Leadership

Los Angeles Air Force Base -- Team SMC,

I recently discussed a potential disciplinary issue with a member of my executive staff who felt personally wronged by the continued actions of an airman in my unit. Are some people simply knuckleheads? And if so, what should we as leaders do with them?

First, I grant that some folks will be a few standard deviations to the left of the mean when it come to core values and are, in fact, full-fledged knuckleheads. However, remember the population shrinks logarithmically the further out you go on the bell curve, so we should be talking about very small numbers here. In a small organization like mine with 100 or so military personnel, we should have, at most, only one bona fide, card-carrying knucklehead at a time. Knuckleheads are the business of the Shirt and commander and will ultimately take care of themselves. Everyone else should be salvageable until proven otherwise.

Second, I find it useful to separate yourself and your personal feelings as much as possible from the individual's (mis)behavior. Although a little righteous anger every now and then certainly has its place, most of the time it pays to keep your cool. Take a step back, try to tease the facts away from the emotion, and proceed from there.

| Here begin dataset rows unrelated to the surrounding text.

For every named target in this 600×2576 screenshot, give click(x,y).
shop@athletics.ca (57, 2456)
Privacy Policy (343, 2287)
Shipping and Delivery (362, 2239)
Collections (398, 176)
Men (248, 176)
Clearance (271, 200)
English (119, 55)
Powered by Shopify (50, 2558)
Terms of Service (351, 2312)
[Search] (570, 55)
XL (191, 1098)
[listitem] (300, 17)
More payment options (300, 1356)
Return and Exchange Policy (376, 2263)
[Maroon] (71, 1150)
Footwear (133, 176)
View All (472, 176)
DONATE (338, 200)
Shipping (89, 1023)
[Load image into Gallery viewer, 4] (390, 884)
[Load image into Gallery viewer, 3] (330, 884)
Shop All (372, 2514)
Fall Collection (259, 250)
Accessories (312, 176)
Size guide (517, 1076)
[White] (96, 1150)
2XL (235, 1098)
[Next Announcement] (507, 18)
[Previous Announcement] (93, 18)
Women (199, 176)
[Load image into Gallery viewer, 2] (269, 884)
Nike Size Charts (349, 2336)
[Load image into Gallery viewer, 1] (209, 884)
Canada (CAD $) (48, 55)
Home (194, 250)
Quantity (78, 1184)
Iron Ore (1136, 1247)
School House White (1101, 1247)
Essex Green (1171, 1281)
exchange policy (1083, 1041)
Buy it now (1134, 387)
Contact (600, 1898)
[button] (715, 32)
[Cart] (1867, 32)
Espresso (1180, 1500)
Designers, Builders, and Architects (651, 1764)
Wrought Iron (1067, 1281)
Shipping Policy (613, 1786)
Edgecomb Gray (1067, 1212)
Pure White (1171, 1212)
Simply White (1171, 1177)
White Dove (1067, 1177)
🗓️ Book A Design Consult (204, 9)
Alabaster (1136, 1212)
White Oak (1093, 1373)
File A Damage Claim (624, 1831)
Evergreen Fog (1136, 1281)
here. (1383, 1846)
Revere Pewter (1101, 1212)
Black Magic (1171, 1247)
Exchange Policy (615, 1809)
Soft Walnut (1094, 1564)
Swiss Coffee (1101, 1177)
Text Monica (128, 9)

Third, I believe most folks truly want to do the right thing. Is this a simplistic, Pollyanna attitude? Perhaps. But the entire reason the military has both the administrative and nonjudicial punishment systems is to rehabilitate. Assuming my assumption is correct, we as leaders should attempt to guide folks back to the desired behavior when they have gotten off track. This is the entire basis of my "commander of the second chance" moniker. The majority of the members in my unit have been here long enough to have seen this approach in action, and most of the time it has been successful. This may seem amazing to some, but I have actually had someone thank me for having taken a stripe. A little late, but they got it! Taking personal responsibility for their actions is the first step towards rehabilitation and is a very significant milestone. Accept them back into the fold, let them prove their mettle, and accomplish the mission. Simply be aware that knuckleheads may mouth the words, but don't truly take personal responsibility. With them, they are always the victim and everything is always someone else's fault. Garbage.

Finally, as leaders, we owe it to the Air Force to do all we can to nurture our young troops. Everyone can make an honest mistake. Again, simply deal with the behavior and help the individual chart a new course. Don't stop communicating and giving honest feedback, even if you are convinced you have the one allotted knucklehead in the group. If anything, folks who typically operate below the mean deserve more frequent feedback and encouragement. Remember that folks can ultimately turn down an Article-15 and request a courts martial instead. As leaders, we shouldn't be afraid of this--simply aware. Assuming you have someone who elects a CM, all of the paperwork on this individual will be part of the record. That's one reason why documentation, especially the type that is receipt-signed by the member (feedbacks, LOCs, LOAs, etc) is so important.

I've been in leadership a long time now, and hope the above philosophy is helpful. I didn't have this down when I was launched into my first command in 1995 and have gradually evolved to my current approach. Being able to separate the emotion (both the member's as well as my own) from the facts has been the single most significant--and most often used--tool in my tool chest.